Sirens were blaring and red lights flashing across liberal organizations.
Hear is a sampling of the people they hate:
Allison Jones Rushing, nominee to the U.S. Court of Appeals for the 4th Circuit
The 37-year-old attorney was a legal intern at the Alliance Defending Freedom, which the Southern Poverty Law Center has classified as a “hate group,” and mentored people through the organization’s controversial Blackstone Legal Fellowship program.

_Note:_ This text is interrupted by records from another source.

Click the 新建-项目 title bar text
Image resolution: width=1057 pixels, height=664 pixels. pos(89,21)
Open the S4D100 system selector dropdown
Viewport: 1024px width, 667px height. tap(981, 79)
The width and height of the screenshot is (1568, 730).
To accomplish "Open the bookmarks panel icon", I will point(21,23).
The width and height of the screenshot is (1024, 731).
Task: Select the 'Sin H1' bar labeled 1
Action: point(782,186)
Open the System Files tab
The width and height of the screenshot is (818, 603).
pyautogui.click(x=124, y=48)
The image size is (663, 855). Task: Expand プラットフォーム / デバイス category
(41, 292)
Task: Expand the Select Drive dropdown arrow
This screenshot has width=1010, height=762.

Eric D. Miller, nominee to the U.S. Court of Appeals for the 9th Circuit
The 43-year-old attorney has built a career out of fighting tribal interests and sovereignty, so much so that one Native American leader described Miller’s law firm, Perkins Coie, as the go-to destination for jurisdictions that want “to fight an Indian tribe.”
Matthew Kacsmaryk, nominee to the U.S. District Court for the Northern District of Texas
The 42-year-old lawyer wrote approvingly in a 2015 op-ed that “the Catechism holds that ‘homosexual acts are intrinsically disordered,’ ‘contrary to the natural law,’ and ‘do not proceed from a genuine affective and sexual complementarity.’” [Fact Check: True.]
Wendy Vitter, nominee to the U.S. District Court for the Eastern District of Louisiana
The 58-year-old attorney is a vocal opponent of abortion rights who initially didn’t tell senators about her extreme comments on the topic.
“Planned Parenthood says they promote women’s health,” Vitter said in a May 2013 speech she gave in protest of a new clinic in New Orleans. “It is the saddest of ironies that they kill over 150,000 females a year. The first step in promoting women’s health is to let them live.”
Howard C. Nielson Jr., nominee to the U.S. District Court for the District of Utah
The 51-year-old lawyer fought for California’s short-lived ban on same-sex marriage, Proposition 8, before it was overturned by the Supreme Court in 2013.
During the case, Nielson argued that sexual orientation is a choice and disputed the harmful effects of discrimination on LGBTQ people. When a U.S. district court ruled in 2010 that Prop 8 violated the Constitution, Nielson argued that then-Chief Judge Vaughn Walker should have recused himself from the case because he was gay and therefore, Nielson claimed, unable to be fair on the issue. He filed a motion contending that Walker “had a duty to disclose not only the facts concerning his [same-sex] relationship, but also his marriage intentions.” That motion was denied by another judge.
Patrick Wyrick, nominee to the U.S. District Court for the Western District of Oklahoma
The 37-year-old Oklahoma Supreme Court justice made limiting reproductive rights a top priority when he previously served as state solicitor general. In one case, he defended a law that would have required minors to obtain a prescription before buying emergency contraception. The law would have also forced adult women to prove their age before purchasing such contraception. The legislation was permanently blocked by a state judge in 2014.
There were more they hated but by this time the reporter had reached her word count and was a sodden, sobbing mass on the bathroom floor.
A lot of people voted for Trump for precisely this reason. And how often since the election have you heard “But Gorsuch” used as some kind of joke by NeverTrumpers as though replacing Scalia with a solid conservative was no small thing. For all of his faults, President Trump and his administration are breaking records in putting young conservatives, and in many of those cases orthodox Christians, on the bench where they can begin to reshape the way the federal judiciary has been bastardized.